Cow sense — it’s a concept one often gleans either growing up on a farm or working on a farm. This cow sense, and ultimately understanding how a cow perceives her environment, is the very core of animal welfare. After all, if we cannot calmly move cows in a safe manner, not much else matters on the farm.
While countless books have been written on the subject, fully appreciating this sixth farm sense takes a lot of practice. Jennifer Van Os, an assistant professor and extension specialist at the University of Wisconsin-Madison, is looking to take a new approach to teach the next generation this critical farm skill. To do so, Van Os set about to develop a video game.
“We have developed an innovative, digital, serious game called ‘Mooving Cows,’” shared Van Os, speaking at the 62nd National Mastitis Council Annual Meeting. “This game is akin to a flight simulator for dairy farm personnel to learn to move cows humanely,” she said of the game played on touchscreen tablets.

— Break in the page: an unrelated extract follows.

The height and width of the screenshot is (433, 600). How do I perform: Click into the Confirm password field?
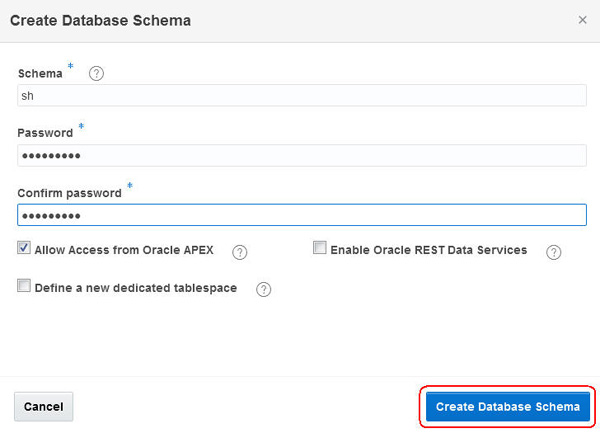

“‘Mooving Cows’ addresses two major limitations of current training resources and programs: language barriers and passive learning modalities,” continued the University of Wisconsin-Madison educator who received a grant to develop “Mooving Cows.” “The digital game environment is equipped with features that promote learning and cannot be easily achieved using other training modes. These include immediate feedback, controlled opportunities to fail and learn from mistakes, built-in data collection on trainee performance, and varying degrees of visual augmentation to help convey concepts,” she continued when speaking to those gathered at the Atlanta, Ga., meeting.
To better connect with diverse audiences, the “Mooving Cows” video game has minimal written text, features a voiceover narration of all tutorial text, and has a choice of six avatars to improve self-visualization.
A mix of fun and learning objectives
“Players of ‘Mooving Cows’ take on the role of the dairy farm worker,” said Van Os, who smiled as she gave a demonstration to the audience using her favorite onscreen avatar. “They are tasked with moving cows through routine barn environments such as home pen moves, milking parlor situations, and even unpredictable cow behavior when a cow is showing estrus.
“This is so important as one learns how human actions affect cow behavioral responses, cow stress levels, milk production, and worker safety,” said Van Os, who identified the need for this concept in 2018. She then held focus groups with professional trainers, farm owners, and farm employees in the grassroots development of the “Mooving Cows” video game experience.
“At the end of each level, players learn how their actions affected milk production, as mediated by cumulative cow stress,” she said. “Upon successfully completing all eight levels in the game, players can earn a certificate of completion that can be used as documentation of training,” she said, noting that the Farmers Assuring Responsible Management (FARM) would be one of those programs.
“Mooving Cows” isn’t ready for the big time just yet. Through a series of user feedback mechanisms, the game has moved through Beta testing and its Version 1.0 “Gold” release. After more testing, Version 2.0 will become available for prime time. The game’s next destination would be the app store in the electronic universe.